To move from the Bach Society to the HRO, however, Senturia took the long route around: Gaining experience in Munich through study and by work for a few weeks "with a second-rate opera company, one which traveled from village to village presenting operas." As recipient of the Paine Traveling Fellowship in Music during 1958-59, he studied at the Munich Conservatory--and even gained an offer of a job conducting an orchestra for Siemens Electric, "the General Electric of Germany."

"This company hires a regular chamber orchestra to play for its workers, as a regular part of their employee public relations." As attractive as this position may have seemed, he turned it down to accept his present dual job of conducting the HRO and teaching a graduate course.

Senturia started originally as a pianist--but at the tender age of six, he quit "since I didn't like to practice." Five years later, he took up the oboe and developed great virtuosity, playing in the Woodrow Wilson High School orchestra and band, plus "a few college orchestras." For two summers, he occupied first oboe position at Interlachen, famed music camp in Michigan--"my love of music derived from my experience there"--and after his freshman year at Harvard, he attended the Eastman Conservatory for a summer. "I then had great doubts about the value of a University versus a conservatory education for a musician. But I finally decided the University education was better than the conservatory."

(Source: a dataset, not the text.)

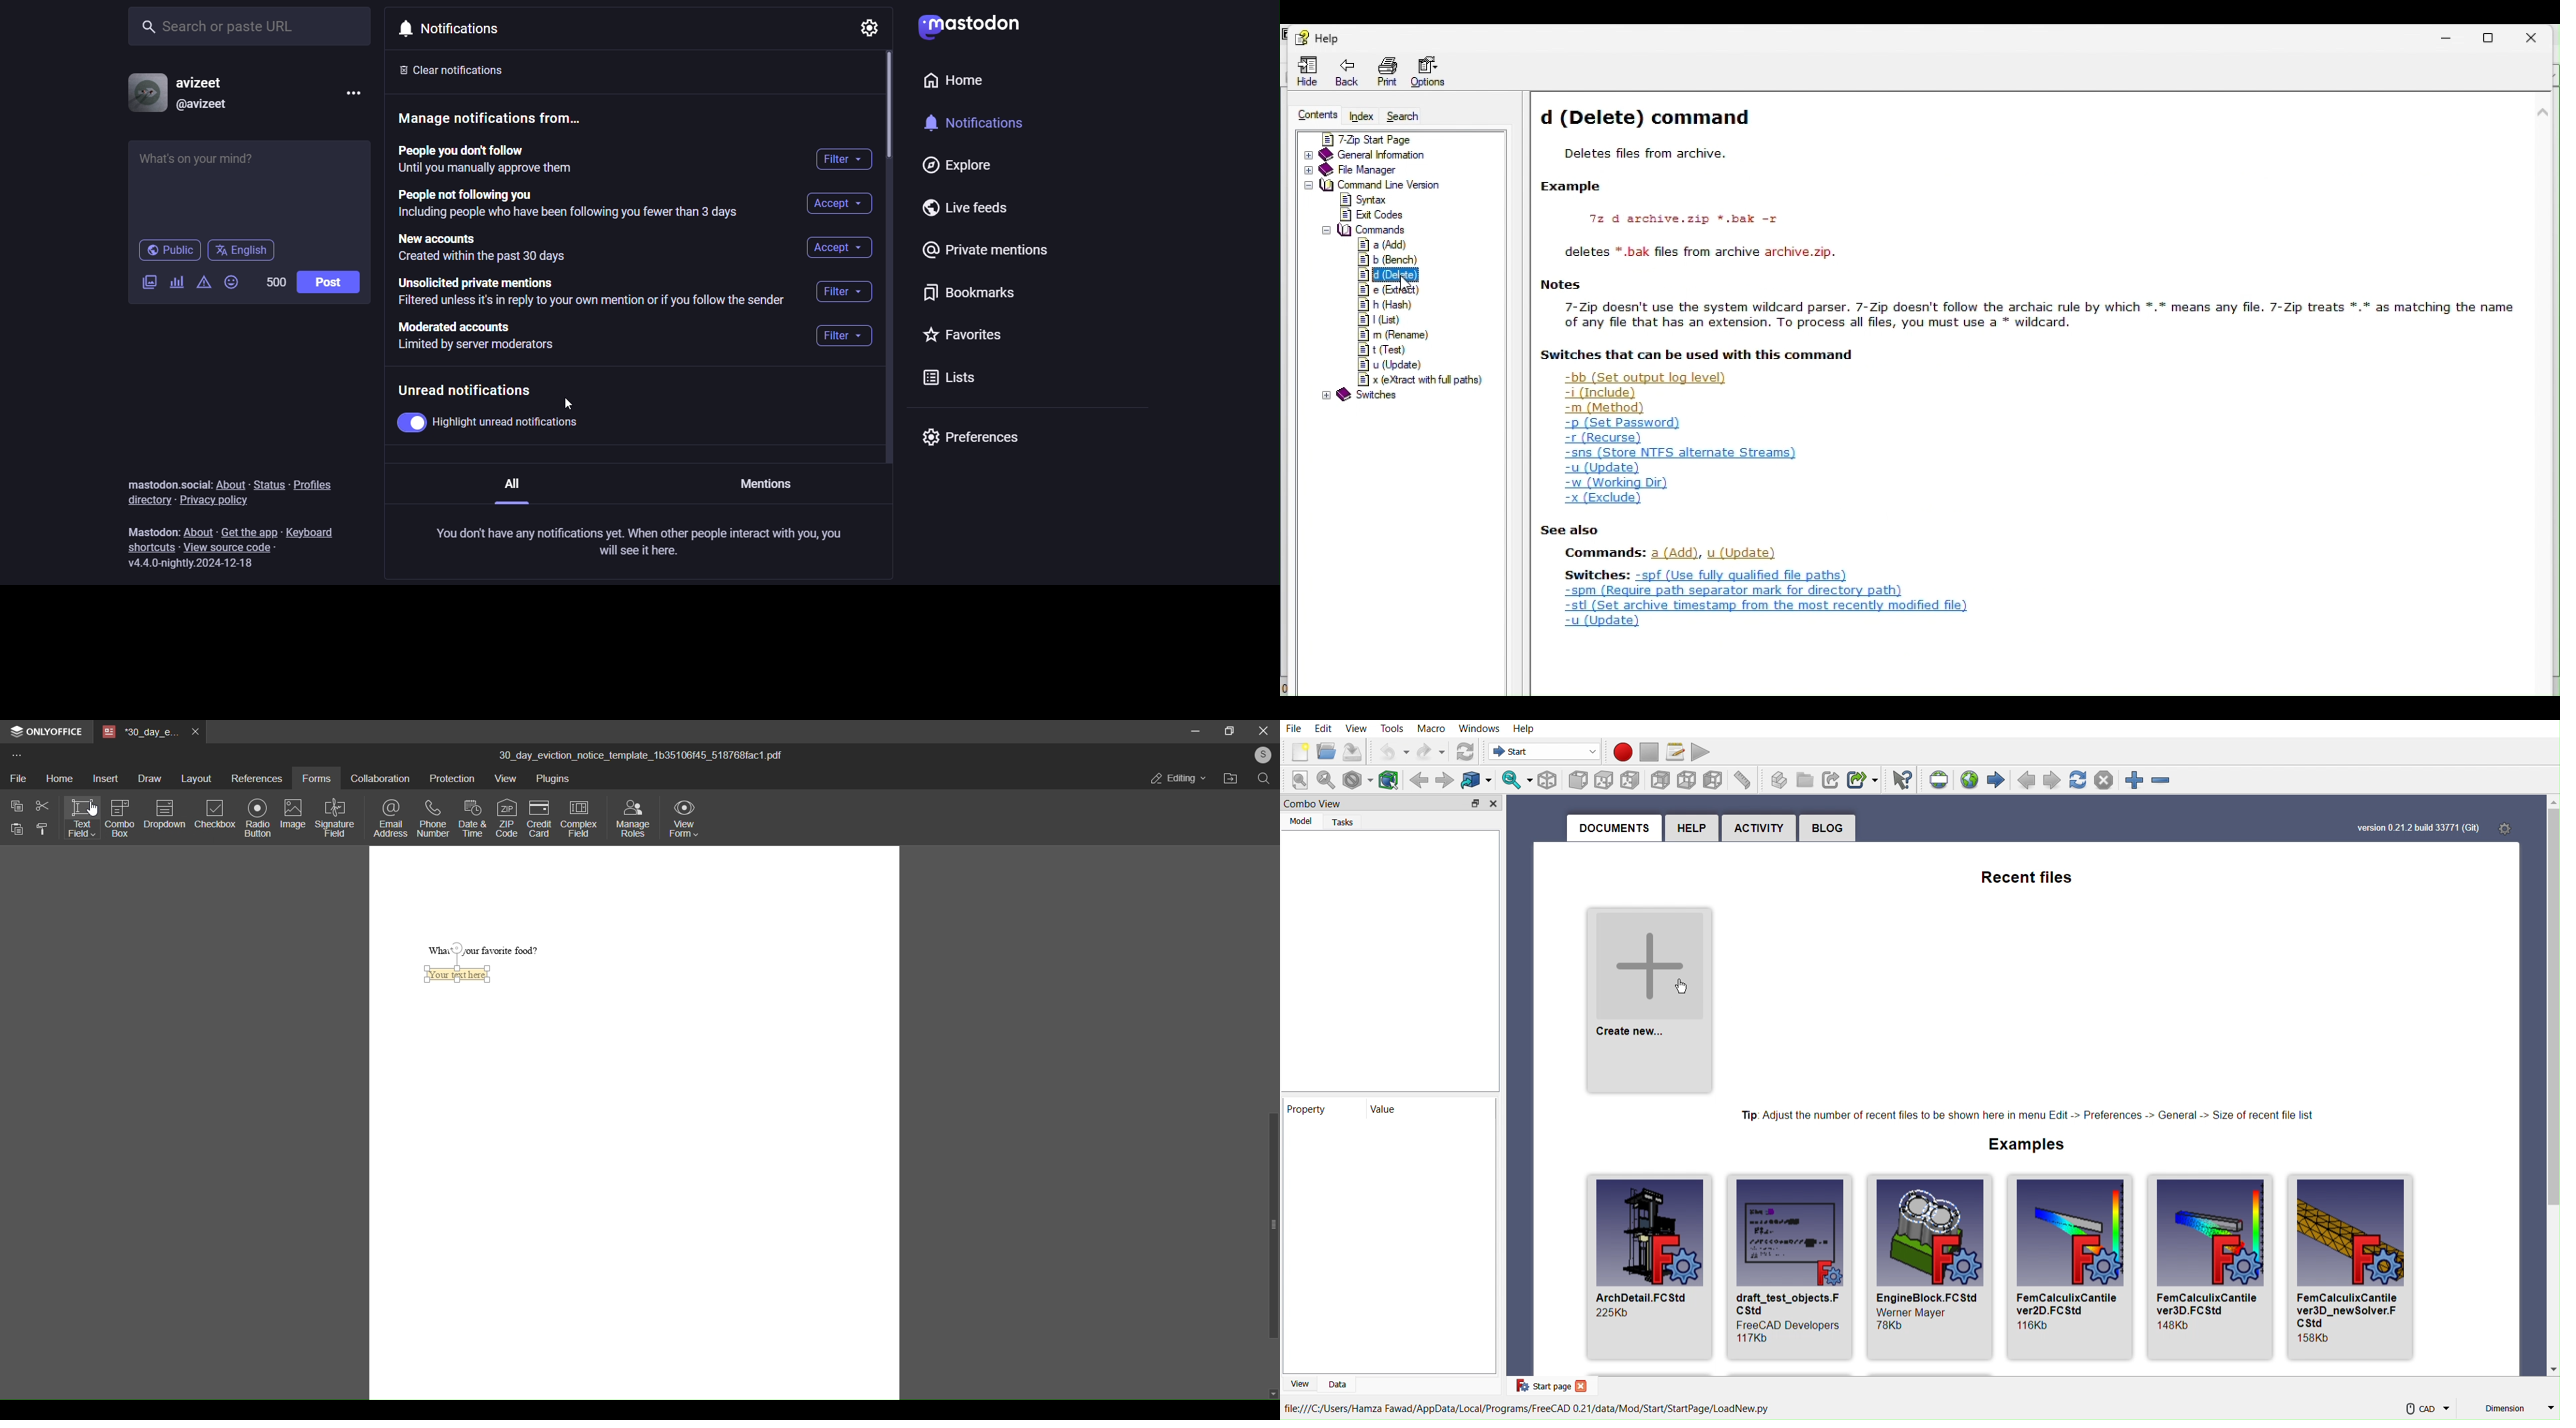 Image resolution: width=2576 pixels, height=1428 pixels. What do you see at coordinates (2025, 875) in the screenshot?
I see `Recent files` at bounding box center [2025, 875].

The budding conductor received a great honor when he was accepted at Tanglewood as a conducting student in the summer of 1957. "I was about 10 years younger than the other conductors there."

Yet Senturia admits, "I'm by no means a finished musician. I'm still studying with scores, at the piano, or `by ear. There is no real set pattern of advanced study for a musician, and as a conductor I must build up my repertory." To help accomplish this, and, more important, to provide more interest at the HRO's rehearsals, Senturia often conducts the Orchestra in pieces not meant specifically for concerts, a new practice this year. "This gives us all more variety and wider acquaintance with musical literature."

The concerts presented by the HRO this year also will differ from the patterns of previous years. "We hope to present short programs of music of more than common interest and less than common knowledge," Senturia states. For example, in Friday's concert, the Orchestra will present Stravinsky's "Symphonies of Wind Instruments," "a particularly uncompromising piece," Senturia's own arrangement for strings of Bach's six-part Ricercar, from "The Musical Offering," plus the Beethoven concerto.

Yet Senturia has long-range doubts about his continued work in music at the University. "I am a little cautious of the academic world in certain respects, and I am not convinced this is the best place for a performing musician." Contemporary composers should come to the University to play and speak with undergraduates "or else the entire musical community cannot flourish," Senturia recommends. Music at Harvard for him thus does not stop with the HRO; it is a living, all-important concern which extends far beyond his three rehearsals per week and his teaching in Music 253, formerly taught by Walter Piston. But beyond all this, Senturia exhibits qualities of understanding and charm--additional attributes for the successful new conductor.